Leave out any pictures and transcribe all other data below exactly.

Top of Supplied records

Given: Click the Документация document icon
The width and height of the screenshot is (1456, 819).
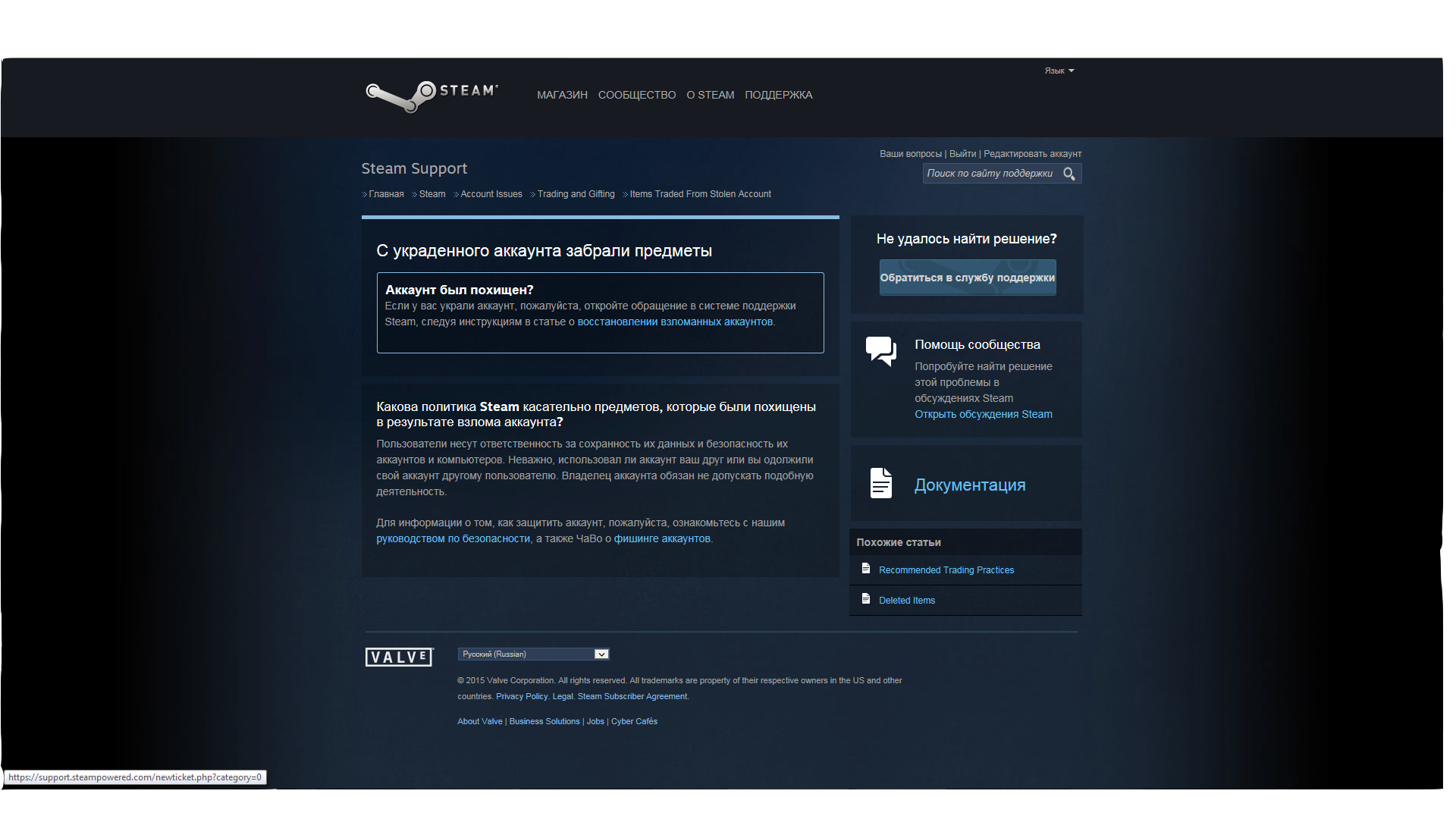Looking at the screenshot, I should [x=880, y=483].
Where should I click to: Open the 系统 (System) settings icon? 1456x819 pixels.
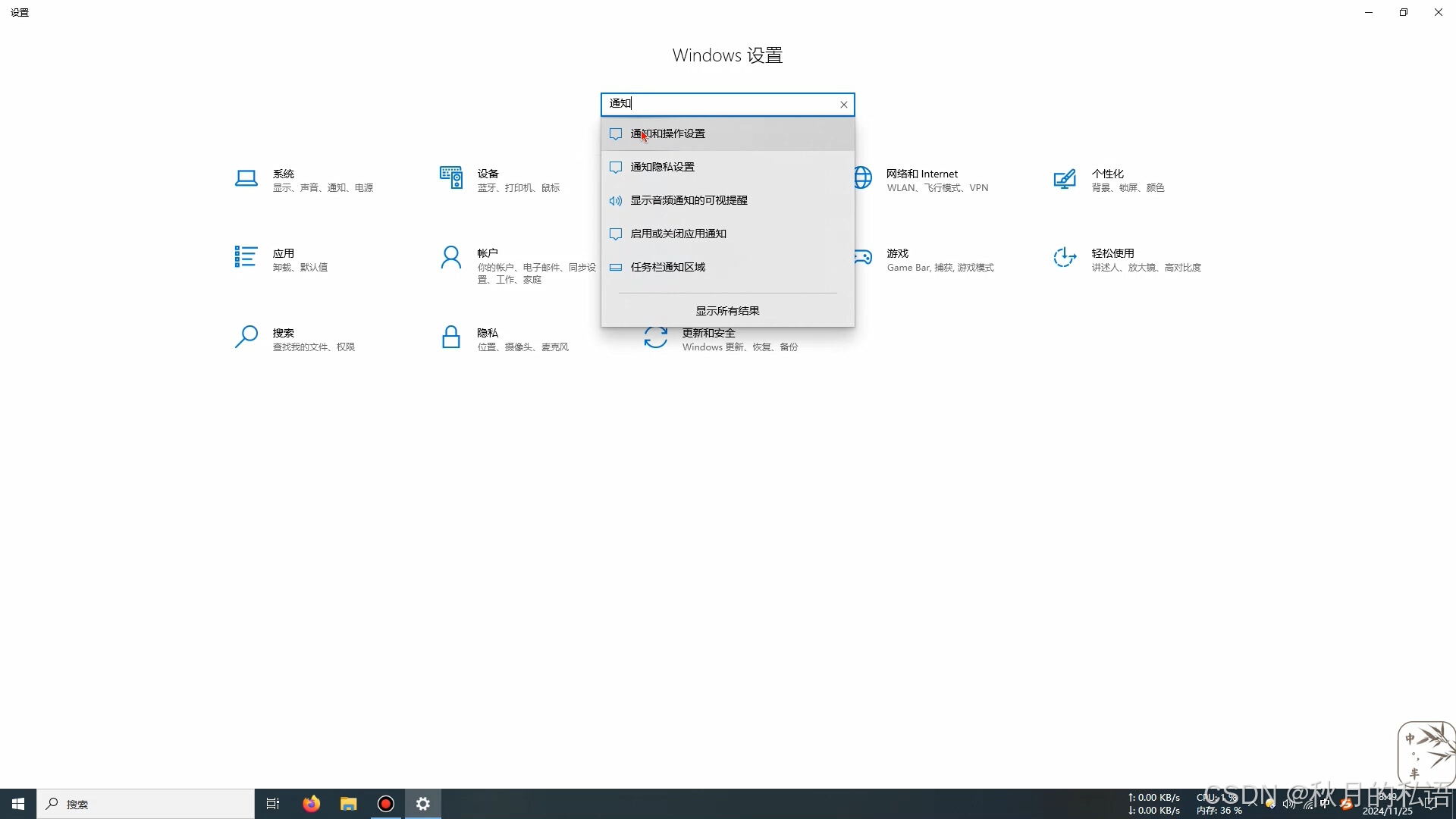pos(246,179)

Bottom of Supplied records

* _Solution_
Given: Click the Документация document icon
The width and height of the screenshot is (1456, 819).
Looking at the screenshot, I should [x=880, y=483].
Where should I click to: Open the 系统 (System) settings icon? 1456x819 pixels.
pos(246,179)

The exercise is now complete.